⟨

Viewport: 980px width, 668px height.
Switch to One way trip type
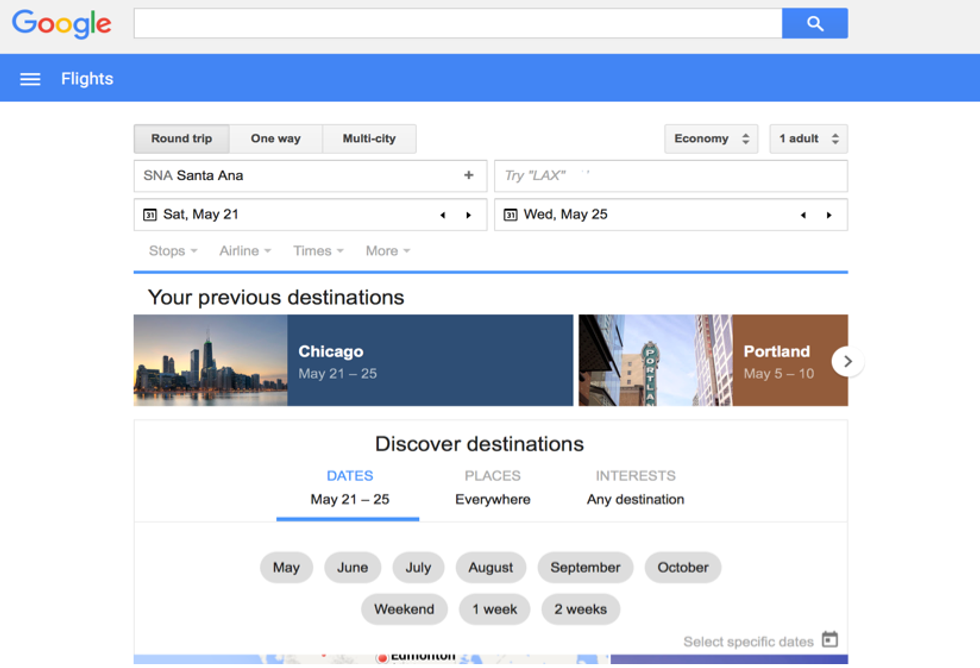(x=275, y=139)
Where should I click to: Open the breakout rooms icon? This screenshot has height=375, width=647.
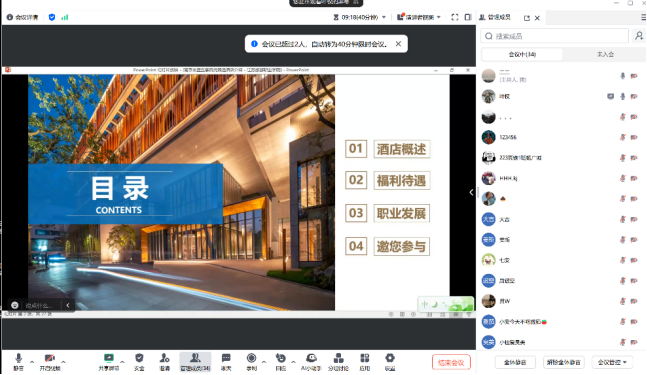[x=338, y=362]
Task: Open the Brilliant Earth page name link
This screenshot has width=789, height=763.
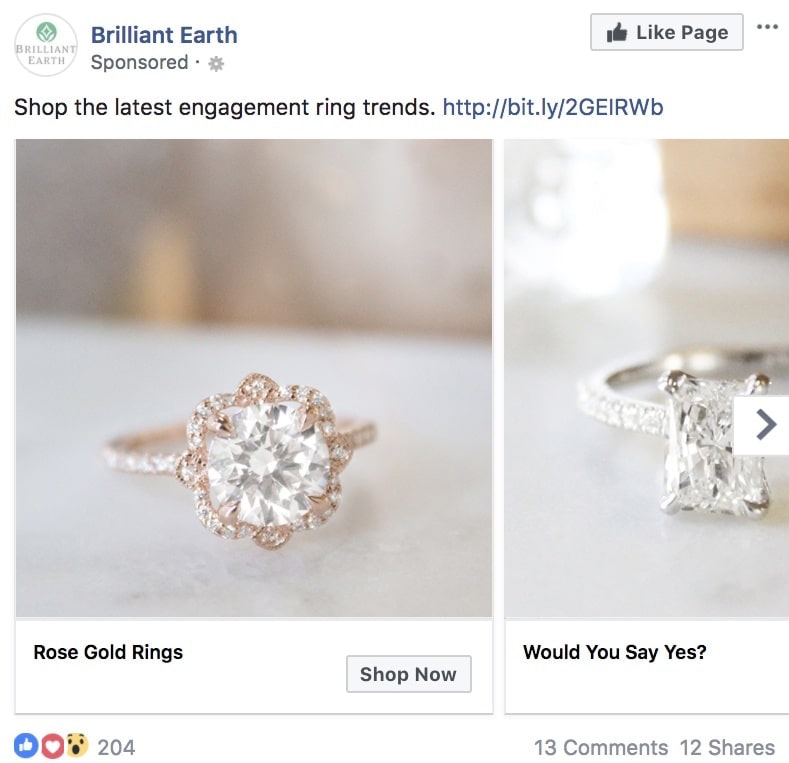Action: (164, 35)
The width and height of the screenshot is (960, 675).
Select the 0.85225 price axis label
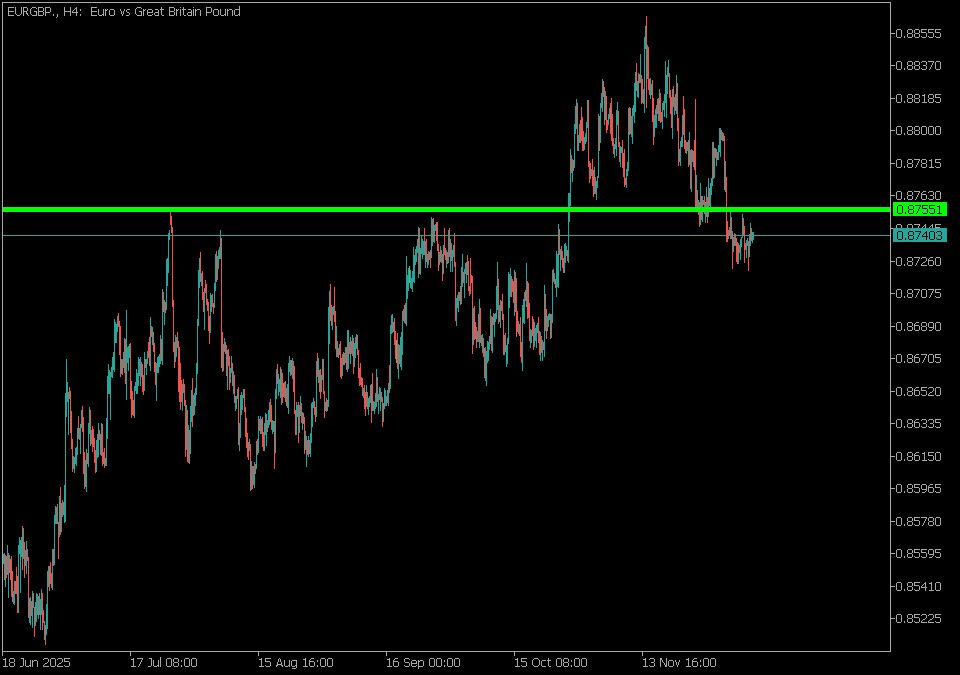921,618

⟩

• _REQUIREMENT_:
The expected output is exactly the lines from the one containing "Switch to One way trip type" through the last line of the listing, both included, with every picture left out.

• _RESPONSE TO THE EXERCISE_:
Switch to One way trip type
(x=275, y=139)
Where should I click to: Open the breakout rooms icon? This screenshot has height=375, width=647.
[x=338, y=362]
Task: Open the Brilliant Earth page name link
This screenshot has width=789, height=763.
Action: (164, 35)
The width and height of the screenshot is (960, 675).
Select the 0.85225 price axis label
921,618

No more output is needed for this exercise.